--- Start of Data extract ---

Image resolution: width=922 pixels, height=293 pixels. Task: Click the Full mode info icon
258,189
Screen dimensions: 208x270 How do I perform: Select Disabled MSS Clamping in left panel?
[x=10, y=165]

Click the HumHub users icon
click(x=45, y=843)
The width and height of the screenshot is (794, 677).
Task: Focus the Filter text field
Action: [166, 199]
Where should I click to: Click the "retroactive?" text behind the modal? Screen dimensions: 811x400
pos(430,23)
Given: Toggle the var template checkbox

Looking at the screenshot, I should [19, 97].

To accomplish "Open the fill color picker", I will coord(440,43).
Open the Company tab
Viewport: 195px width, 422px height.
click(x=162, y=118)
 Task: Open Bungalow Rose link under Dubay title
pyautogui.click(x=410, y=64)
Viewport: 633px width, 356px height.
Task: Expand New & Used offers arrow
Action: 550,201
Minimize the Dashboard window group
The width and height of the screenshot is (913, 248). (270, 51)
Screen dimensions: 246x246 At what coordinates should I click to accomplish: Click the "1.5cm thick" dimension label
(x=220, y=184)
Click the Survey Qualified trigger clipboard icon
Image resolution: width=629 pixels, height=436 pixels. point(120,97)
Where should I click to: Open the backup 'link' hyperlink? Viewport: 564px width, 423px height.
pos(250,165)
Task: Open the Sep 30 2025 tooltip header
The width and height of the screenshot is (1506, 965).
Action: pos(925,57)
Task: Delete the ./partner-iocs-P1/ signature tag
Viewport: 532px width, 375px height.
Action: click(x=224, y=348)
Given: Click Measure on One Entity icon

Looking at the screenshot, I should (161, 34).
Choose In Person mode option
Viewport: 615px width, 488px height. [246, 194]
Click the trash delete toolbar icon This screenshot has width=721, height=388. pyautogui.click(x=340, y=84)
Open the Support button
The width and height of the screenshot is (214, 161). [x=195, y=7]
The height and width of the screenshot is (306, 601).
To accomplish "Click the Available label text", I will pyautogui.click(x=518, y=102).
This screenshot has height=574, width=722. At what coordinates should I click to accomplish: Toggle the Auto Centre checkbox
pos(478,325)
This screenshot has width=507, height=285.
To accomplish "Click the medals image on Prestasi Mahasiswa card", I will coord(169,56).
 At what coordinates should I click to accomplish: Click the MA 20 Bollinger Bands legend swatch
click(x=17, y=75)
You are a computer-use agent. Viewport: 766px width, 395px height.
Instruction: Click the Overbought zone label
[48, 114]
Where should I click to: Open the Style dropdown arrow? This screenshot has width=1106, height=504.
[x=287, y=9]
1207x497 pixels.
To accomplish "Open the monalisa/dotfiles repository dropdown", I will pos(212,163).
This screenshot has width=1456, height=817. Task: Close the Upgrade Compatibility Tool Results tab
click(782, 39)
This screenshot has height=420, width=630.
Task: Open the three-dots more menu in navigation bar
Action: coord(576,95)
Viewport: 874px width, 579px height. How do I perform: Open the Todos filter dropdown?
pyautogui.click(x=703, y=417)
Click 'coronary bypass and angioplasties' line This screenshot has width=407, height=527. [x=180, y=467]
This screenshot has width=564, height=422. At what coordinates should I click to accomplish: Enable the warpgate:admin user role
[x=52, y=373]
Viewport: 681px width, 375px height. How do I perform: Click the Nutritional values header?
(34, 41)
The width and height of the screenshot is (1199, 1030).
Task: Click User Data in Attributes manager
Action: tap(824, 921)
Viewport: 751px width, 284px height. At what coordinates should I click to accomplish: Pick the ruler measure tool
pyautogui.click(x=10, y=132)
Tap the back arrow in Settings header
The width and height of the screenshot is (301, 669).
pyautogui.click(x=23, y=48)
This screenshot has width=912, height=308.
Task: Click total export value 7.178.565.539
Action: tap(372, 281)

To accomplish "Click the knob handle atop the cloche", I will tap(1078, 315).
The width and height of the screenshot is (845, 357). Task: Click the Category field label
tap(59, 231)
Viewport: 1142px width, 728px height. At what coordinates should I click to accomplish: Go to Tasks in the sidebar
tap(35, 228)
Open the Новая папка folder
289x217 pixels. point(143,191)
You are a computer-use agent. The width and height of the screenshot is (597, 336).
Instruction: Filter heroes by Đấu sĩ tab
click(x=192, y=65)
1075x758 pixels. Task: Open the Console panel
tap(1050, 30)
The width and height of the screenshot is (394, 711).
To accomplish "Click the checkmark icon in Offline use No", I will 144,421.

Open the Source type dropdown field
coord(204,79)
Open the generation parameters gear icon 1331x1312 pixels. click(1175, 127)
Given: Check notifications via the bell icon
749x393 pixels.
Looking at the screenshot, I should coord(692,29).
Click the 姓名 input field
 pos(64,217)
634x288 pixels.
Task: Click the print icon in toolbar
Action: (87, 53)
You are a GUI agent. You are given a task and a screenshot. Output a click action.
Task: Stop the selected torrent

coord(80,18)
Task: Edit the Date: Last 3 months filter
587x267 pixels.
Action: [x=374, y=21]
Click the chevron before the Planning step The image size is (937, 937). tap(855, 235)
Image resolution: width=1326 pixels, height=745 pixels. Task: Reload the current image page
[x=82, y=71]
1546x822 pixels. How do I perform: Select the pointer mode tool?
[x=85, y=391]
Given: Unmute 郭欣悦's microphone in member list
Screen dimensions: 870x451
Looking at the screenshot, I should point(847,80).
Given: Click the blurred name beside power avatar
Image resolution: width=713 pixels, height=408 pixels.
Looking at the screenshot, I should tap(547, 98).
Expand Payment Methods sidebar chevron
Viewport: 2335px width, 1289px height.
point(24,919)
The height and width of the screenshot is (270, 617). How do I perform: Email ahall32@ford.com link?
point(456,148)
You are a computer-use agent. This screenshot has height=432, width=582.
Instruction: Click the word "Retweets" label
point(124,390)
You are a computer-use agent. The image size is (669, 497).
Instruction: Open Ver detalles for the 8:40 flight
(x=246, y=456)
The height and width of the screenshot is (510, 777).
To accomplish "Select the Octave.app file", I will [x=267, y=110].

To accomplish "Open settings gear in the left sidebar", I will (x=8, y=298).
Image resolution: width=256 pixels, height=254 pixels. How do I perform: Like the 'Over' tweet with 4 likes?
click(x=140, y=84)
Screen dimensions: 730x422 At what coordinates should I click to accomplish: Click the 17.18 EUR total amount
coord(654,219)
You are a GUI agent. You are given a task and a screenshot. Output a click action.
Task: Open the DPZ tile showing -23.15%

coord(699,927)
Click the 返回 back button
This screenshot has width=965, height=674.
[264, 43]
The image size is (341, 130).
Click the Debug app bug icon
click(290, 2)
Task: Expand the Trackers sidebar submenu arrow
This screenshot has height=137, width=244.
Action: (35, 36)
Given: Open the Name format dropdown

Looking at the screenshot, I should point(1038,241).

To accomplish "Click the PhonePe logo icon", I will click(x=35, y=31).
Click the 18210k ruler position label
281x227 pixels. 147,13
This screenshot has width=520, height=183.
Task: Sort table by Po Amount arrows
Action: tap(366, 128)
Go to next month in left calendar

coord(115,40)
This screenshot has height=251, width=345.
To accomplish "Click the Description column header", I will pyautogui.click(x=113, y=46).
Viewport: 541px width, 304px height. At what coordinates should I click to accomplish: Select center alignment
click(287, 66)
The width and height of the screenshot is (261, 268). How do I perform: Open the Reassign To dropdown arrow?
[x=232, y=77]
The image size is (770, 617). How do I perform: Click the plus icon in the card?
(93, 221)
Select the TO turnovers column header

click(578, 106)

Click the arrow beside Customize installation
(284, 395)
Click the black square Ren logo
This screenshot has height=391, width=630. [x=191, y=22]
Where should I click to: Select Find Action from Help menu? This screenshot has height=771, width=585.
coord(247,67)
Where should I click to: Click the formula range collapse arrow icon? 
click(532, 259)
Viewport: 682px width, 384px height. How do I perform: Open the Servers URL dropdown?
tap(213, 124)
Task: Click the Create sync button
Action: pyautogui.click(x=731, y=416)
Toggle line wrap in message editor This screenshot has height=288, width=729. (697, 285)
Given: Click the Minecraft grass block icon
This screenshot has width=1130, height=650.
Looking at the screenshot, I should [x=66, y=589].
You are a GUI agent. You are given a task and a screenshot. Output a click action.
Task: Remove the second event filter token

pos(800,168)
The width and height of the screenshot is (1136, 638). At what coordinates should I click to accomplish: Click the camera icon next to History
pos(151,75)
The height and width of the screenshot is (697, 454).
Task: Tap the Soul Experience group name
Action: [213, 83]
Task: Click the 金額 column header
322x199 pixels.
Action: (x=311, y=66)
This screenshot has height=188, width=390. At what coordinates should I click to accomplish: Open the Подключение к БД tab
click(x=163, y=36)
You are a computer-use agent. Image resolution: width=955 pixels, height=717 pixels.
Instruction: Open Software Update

--- End of Data extract ---

Work to be completed
Would you retype the lines starting with the first one and stopping after the line that contains "Action: [166, 199]", reproducing each character unchanged?

Task output
Image resolution: width=922 pixels, height=293 pixels. Task: Click the Full mode info icon
258,189
Screen dimensions: 208x270 How do I perform: Select Disabled MSS Clamping in left panel?
[x=10, y=165]

Click the HumHub users icon
click(x=45, y=843)
The width and height of the screenshot is (794, 677).
Task: Focus the Filter text field
Action: [166, 199]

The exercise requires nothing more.